Salient: Victoria University Students' Paper. Vol. 28, No. 9. 1965.
[letter to the editor by Alison J. Service]
Sirs,—In spite of loud, indig-attack on the Taylor ticket, both at Forum and in the last issue of Salient, I feel that both the executive and the students generally may have benefited from it.
It should have made the students realise how little most of them know about what is going on at executive level, and make them see how necessary it is for them to take a greater interest in executive movements. Increased student interest should greatly benefit the executive and enable them to be more representative of the student body, who elected them, than they have been previously.
I disagree with G.E.J.L., who staled that Mr. McKinlay was not a master of either the art of critical or constructive speaking.
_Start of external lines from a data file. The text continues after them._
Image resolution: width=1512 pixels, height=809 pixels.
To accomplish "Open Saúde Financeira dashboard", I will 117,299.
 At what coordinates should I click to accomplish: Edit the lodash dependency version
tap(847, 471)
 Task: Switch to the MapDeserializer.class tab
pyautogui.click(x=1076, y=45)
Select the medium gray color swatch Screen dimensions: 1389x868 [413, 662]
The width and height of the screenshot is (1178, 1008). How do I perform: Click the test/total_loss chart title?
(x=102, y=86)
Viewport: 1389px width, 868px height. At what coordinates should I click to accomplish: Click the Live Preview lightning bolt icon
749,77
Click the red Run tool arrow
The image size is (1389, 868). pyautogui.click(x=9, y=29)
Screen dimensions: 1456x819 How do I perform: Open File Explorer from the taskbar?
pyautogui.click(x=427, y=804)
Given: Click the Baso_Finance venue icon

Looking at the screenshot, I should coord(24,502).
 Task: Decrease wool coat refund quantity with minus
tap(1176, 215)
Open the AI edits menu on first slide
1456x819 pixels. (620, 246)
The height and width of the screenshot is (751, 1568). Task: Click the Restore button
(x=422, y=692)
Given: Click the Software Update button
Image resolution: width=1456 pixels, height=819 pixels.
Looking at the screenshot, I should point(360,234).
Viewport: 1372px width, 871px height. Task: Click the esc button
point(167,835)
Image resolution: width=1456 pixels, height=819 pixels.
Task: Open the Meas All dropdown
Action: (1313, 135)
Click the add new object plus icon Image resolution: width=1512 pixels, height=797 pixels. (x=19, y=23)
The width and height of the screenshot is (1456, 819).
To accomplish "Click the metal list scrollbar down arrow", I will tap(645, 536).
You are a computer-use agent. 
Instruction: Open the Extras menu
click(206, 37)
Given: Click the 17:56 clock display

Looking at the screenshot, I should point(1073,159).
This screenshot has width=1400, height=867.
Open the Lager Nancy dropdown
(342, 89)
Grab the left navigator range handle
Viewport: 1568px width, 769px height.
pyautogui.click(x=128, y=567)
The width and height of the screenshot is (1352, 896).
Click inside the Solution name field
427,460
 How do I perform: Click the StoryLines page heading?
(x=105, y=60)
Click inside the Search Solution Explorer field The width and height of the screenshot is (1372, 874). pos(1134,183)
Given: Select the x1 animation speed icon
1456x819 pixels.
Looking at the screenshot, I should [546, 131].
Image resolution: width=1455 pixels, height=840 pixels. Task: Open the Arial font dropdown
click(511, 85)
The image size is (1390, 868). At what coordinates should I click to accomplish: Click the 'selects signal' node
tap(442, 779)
If Mr. McKinlay has shocked the students into realising their ignorance of executive matters, and the need for improving communications between the executive and the student body, surely this is criticism to good purpose.
Mr. Shand made the point that, because Mr. McKinlay had attended no executive meetings, belonged to no sub-committees, and was not on the list of those students receiving executive minutes, he was "completely uninformed"—but he takes no account of the fact that minutes of executive meetings are available to all interested students on the executive noticeboard and at the office.
Mr. Shand, who claimed that Mr. McKinlay was ignorant, speaking of matters he had not considered till some hours beforehand, and merely creating a limelight for himself, did not, I feel, do Mr. McKinlay justice. It is hardly likely that an experienced speaker like Mr. McKinlay would make such serious allegations without previous consideration and from a "completely uninformed" position; and it is, hardly fair to Mr. McKinlay's intelligence to suggest he made fictitious statements merely to have the limelight for some 20 minutes when he could have had it for a year or more by using an executive position with the same self-advancement he was attacking.
That Mr. McKinlay refused to be explicit is not surprising; he would have realised that had he substantiated his allegations he would have left himself open to slander actions.
Mr. McKinley's use of Mr. Taylor's past and private lives, however relevant he felt it to be to his attack, was where he over-stepped the mark: in appealing to the salacious instinct in his audience he was in fact undermining their confidence in him, and their willingness to consider his allegations seriously.